## Converts TextGrids to CSV

This Jupyter Notebook converts TextGrids to CSV files to be easier analyzed. This script is written with the .flac and .TextGrid files from the Seoul Corpus (Yun et al. 2015) in mind.

## Packages

In [1]:
from praatio import textgrid
import glob
import numpy as np
import pandas as pd
from tqdm.notebook import tqdm

## tg2df

*Modified from "Doing phonetic research on the Seoul Corpus" paper and scripts. Located at https://osf.io/ukh6d/overview?view_only=d9bda726aebe4512830c6996f2ae4cae*

**tb2df** creates a dataframe with all the information in the specified tier.

For the Seoul Corpus data, the tiers are the following:

&nbsp;&nbsp;&nbsp;&nbsp;&nbsp;&nbsp;0 -- Phoneme  
&nbsp;&nbsp;&nbsp;&nbsp;&nbsp;&nbsp;1 -- Word/Eojeol (pronounced, hangeul)  
&nbsp;&nbsp;&nbsp;&nbsp;&nbsp;&nbsp;2 -- Word/Eojeol (pronounced, IPA)  
&nbsp;&nbsp;&nbsp;&nbsp;&nbsp;&nbsp;3 -- Utterance (prononced)  
&nbsp;&nbsp;&nbsp;&nbsp;&nbsp;&nbsp;4 -- Word/Eojeol (orthography, hangeul)  
&nbsp;&nbsp;&nbsp;&nbsp;&nbsp;&nbsp;5 -- Word/Eojeol (orthography, IPA)  
&nbsp;&nbsp;&nbsp;&nbsp;&nbsp;&nbsp;6 -- Utterance (orthography)

**Inputs**:
- string&nbsp;&nbsp;&nbsp;*filename*
- int&nbsp;&nbsp;&nbsp;*tier_num*

**Outputs**: (dataframe) of TextGrid

In [3]:
def tg2df(filename, tier_num):
  tg = textgrid.openTextgrid(filename, includeEmptyIntervals=True, duplicateNamesMode='rename')
  tiers = tg.tierNames
  
  tier = tg.getTier(tiers[tier_num])
  InputFile = filename[:-9]  
  data = [(InputFile, label, start, end) for start, end, label in tier.entries]
  df = pd.DataFrame(data, columns=['InputFile', 'text', 'start', 'end'])

  return df

## merge_all_tgs

*Modified from "Doing phonetic research on the Seoul Corpus" paper and scripts. Located at https://osf.io/ukh6d/overview?view_only=d9bda726aebe4512830c6996f2ae4cae*

**merge_all_tgs** takes a list of files and performs tg2df to all the files, combining them into one dataframe. 

**Inputs**:
- string list&nbsp;&nbsp;&nbsp;*list_of_files*
- int&nbsp;&nbsp;&nbsp;*tier_num*

**Outputs**: (dataframe) of the textgrids

In [4]:
def merge_all_tgs(list_of_files, tier_num):
  df = pd.DataFrame()
  for f in tqdm(list_of_files, leave=True):
    cur_data = tg2df(f, tier_num)
    df = pd.concat([df, cur_data], axis = 0, ignore_index=True)
  df = df.sort_values(by=['InputFile', 'start']).reset_index(drop=True)
  return df

## get_filelist

**get_filelist** gets a list of the files that we want to analyze.

**Inputs**:
- Path()&nbsp;&nbsp;&nbsp;*path*
- string&nbsp;&nbsp;&nbsp;*extension*

**Outputs**: (string list) of filenames

In [9]:
def get_filelist(path, extention):
    return [f.name for f in path.glob("*." + extention)]

## get_subsection

**get_subsection** takes the list of files from the Seoul Corpus and filters it according to age (inclusive) and gender ("m" or "f").

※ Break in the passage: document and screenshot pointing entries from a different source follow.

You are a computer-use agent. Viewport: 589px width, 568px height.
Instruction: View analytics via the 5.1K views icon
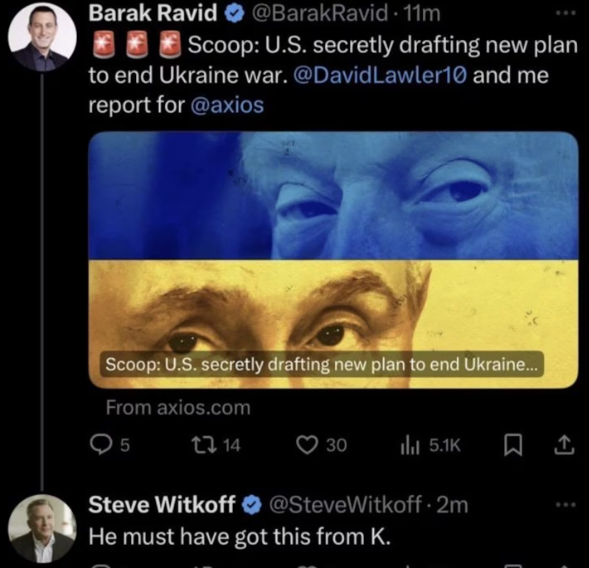tap(430, 445)
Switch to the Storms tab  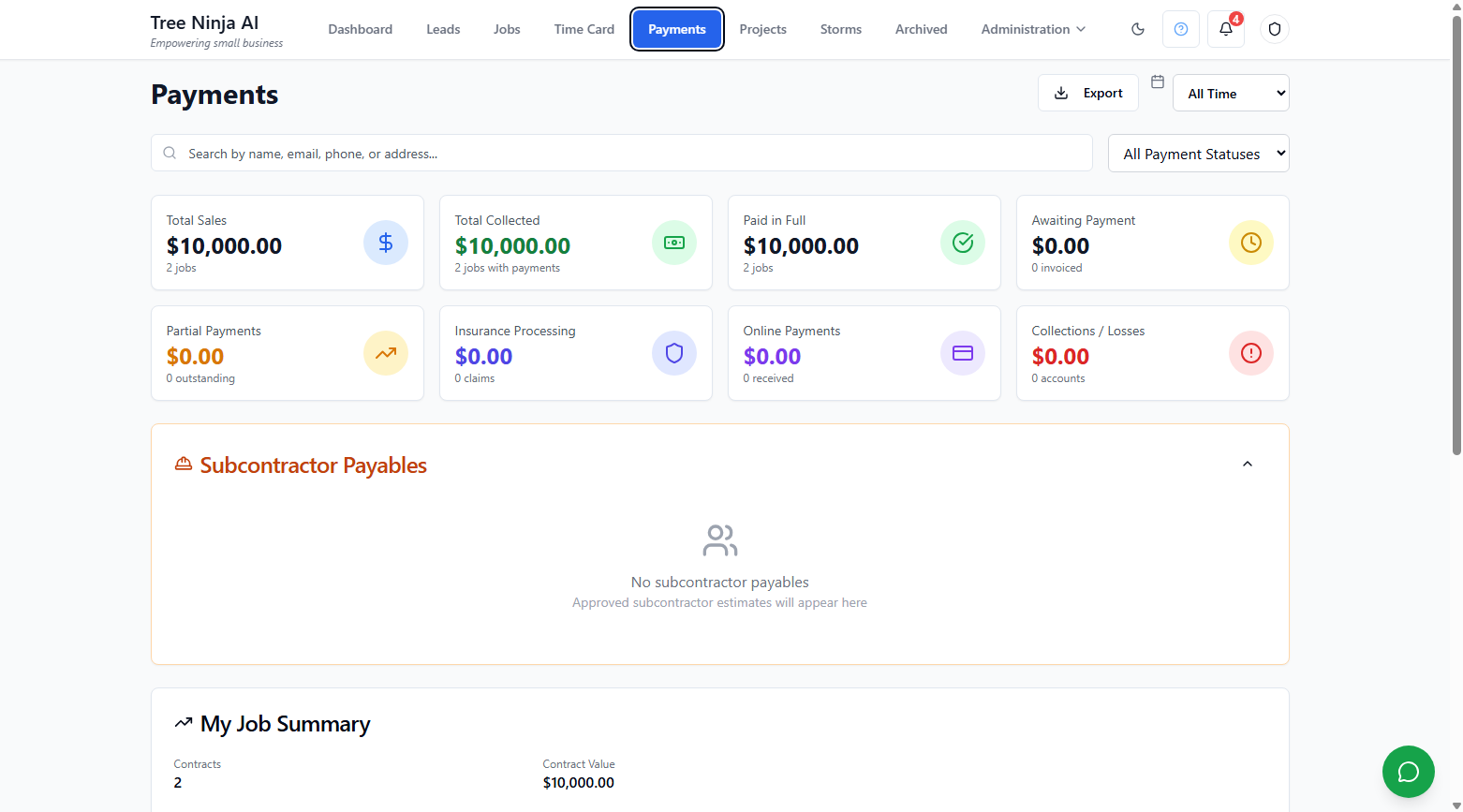(840, 29)
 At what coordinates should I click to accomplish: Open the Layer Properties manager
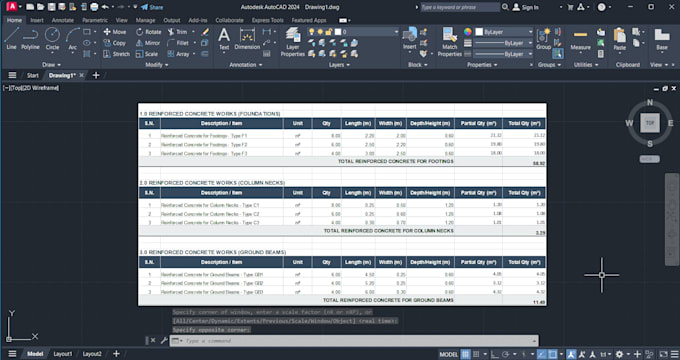pyautogui.click(x=293, y=42)
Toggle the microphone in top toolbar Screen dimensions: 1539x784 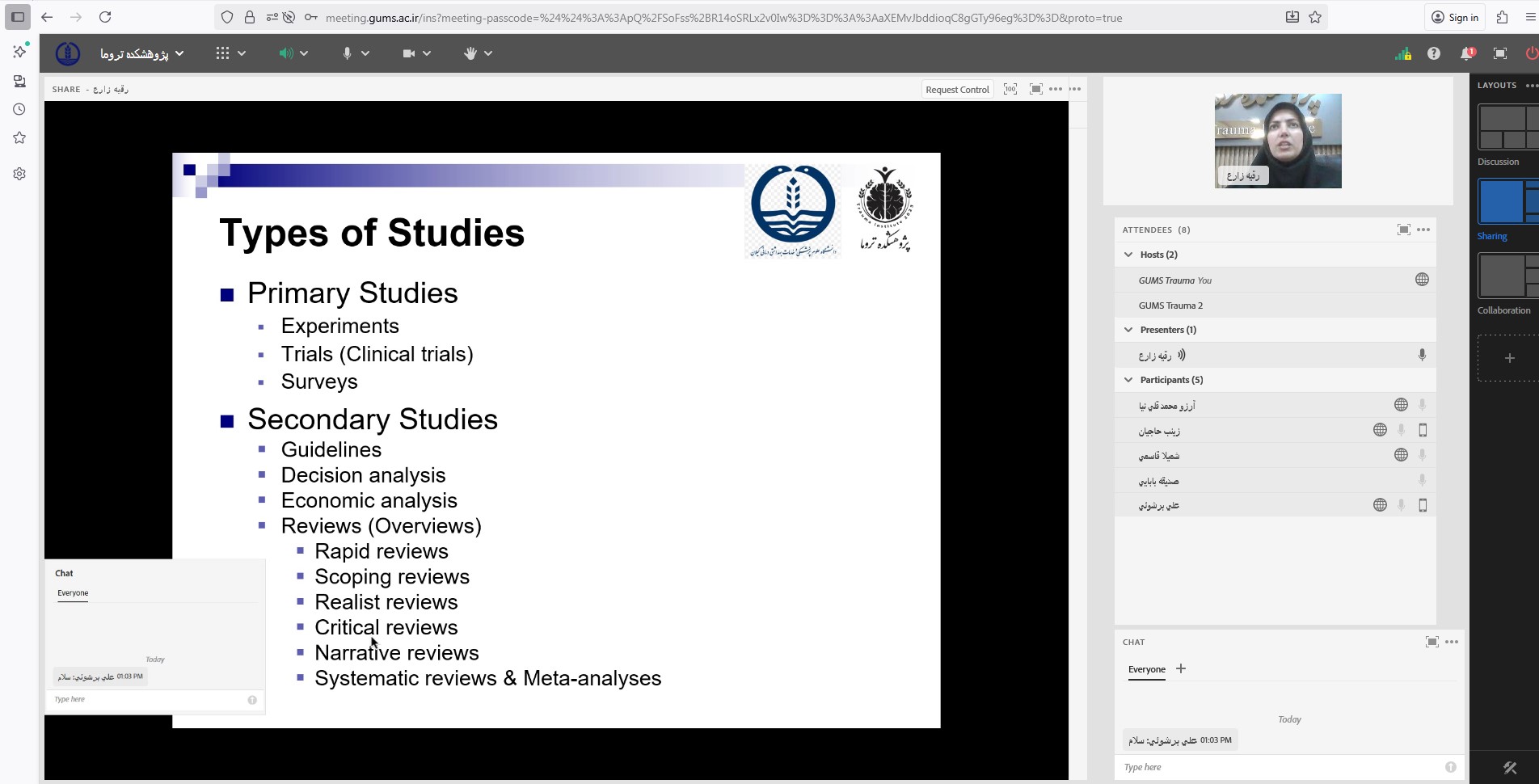click(347, 53)
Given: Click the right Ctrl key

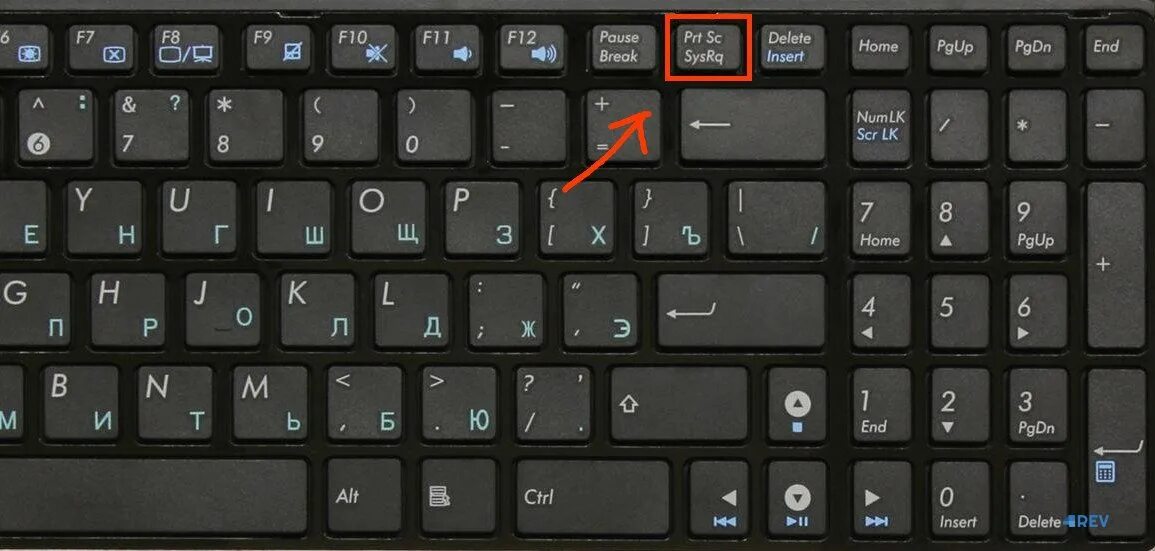Looking at the screenshot, I should pyautogui.click(x=592, y=496).
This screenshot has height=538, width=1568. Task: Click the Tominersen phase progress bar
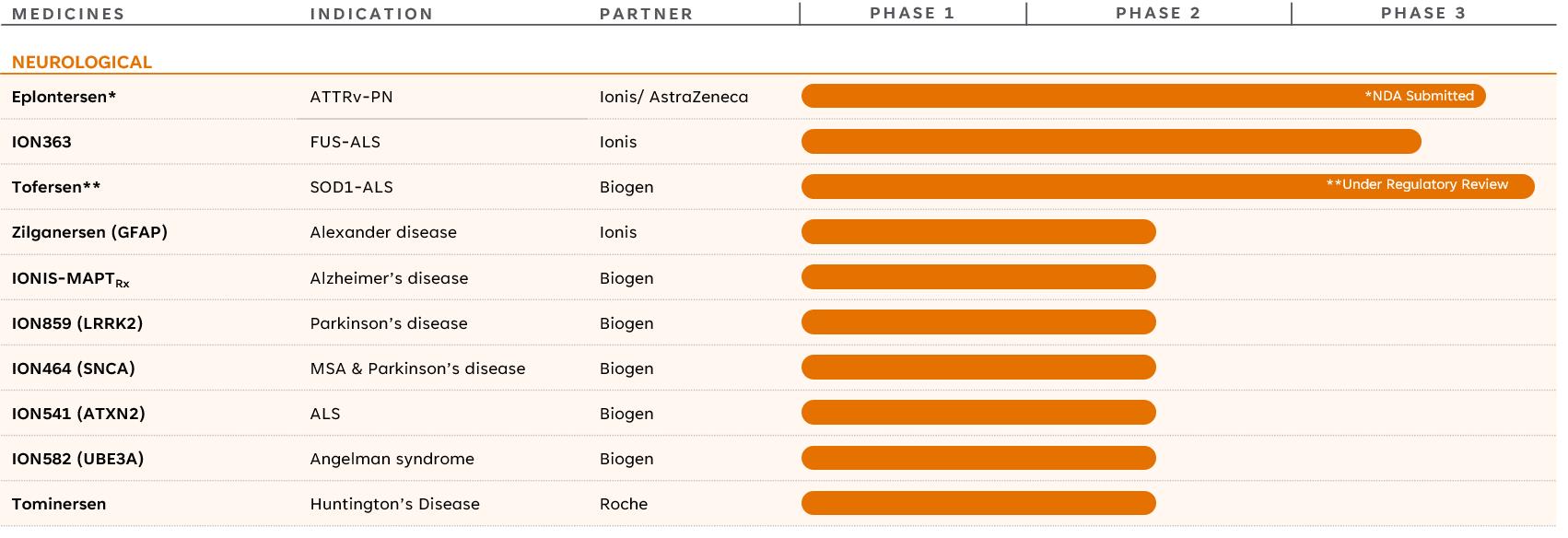[x=977, y=503]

Seoul Corpus filenames are written like:  **s01m16f1**

&nbsp;&nbsp;&nbsp;&nbsp;&nbsp;&nbsp;s01 -- Speaker 1  
&nbsp;&nbsp;&nbsp;&nbsp;&nbsp;&nbsp;m16 -- 16 year old male  
&nbsp;&nbsp;&nbsp;&nbsp;&nbsp;&nbsp;f -- Interviewer gender  
&nbsp;&nbsp;&nbsp;&nbsp;&nbsp;&nbsp;1 -- File number  

**Inputs**:
- string list&nbsp;&nbsp;&nbsp;*filenames*
- int&nbsp;&nbsp;&nbsp;*age*
- string&nbsp;&nbsp;&nbsp;*gender* ("m" or "f")

**Outputs**: (string list) of filenames

In [14]:
def get_subsection(filenames, age=None, gender=None):
    new_filenames = []
    count = 0

    for filename in filenames:
        g = filename[3]
        a = int(filename[4:6])

        if gender is not None and g != gender:
            continue

        if age is not None and not (age[0] <= a <= age[1]):
            continue

        count += 1
        new_filenames.append(filename)       

    return new_filenames